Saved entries
= Beginning of Section =
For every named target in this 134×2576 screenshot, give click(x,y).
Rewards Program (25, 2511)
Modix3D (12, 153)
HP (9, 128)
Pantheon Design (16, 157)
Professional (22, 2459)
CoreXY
= End of Section =
## Required action
Your task is to retype the records precisely as they stand.

## Reply
For every named target in this 134×2576 screenshot, give click(x,y).
Rewards Program (25, 2511)
Modix3D (12, 153)
HP (9, 128)
Pantheon Design (16, 157)
Professional (22, 2459)
CoreXY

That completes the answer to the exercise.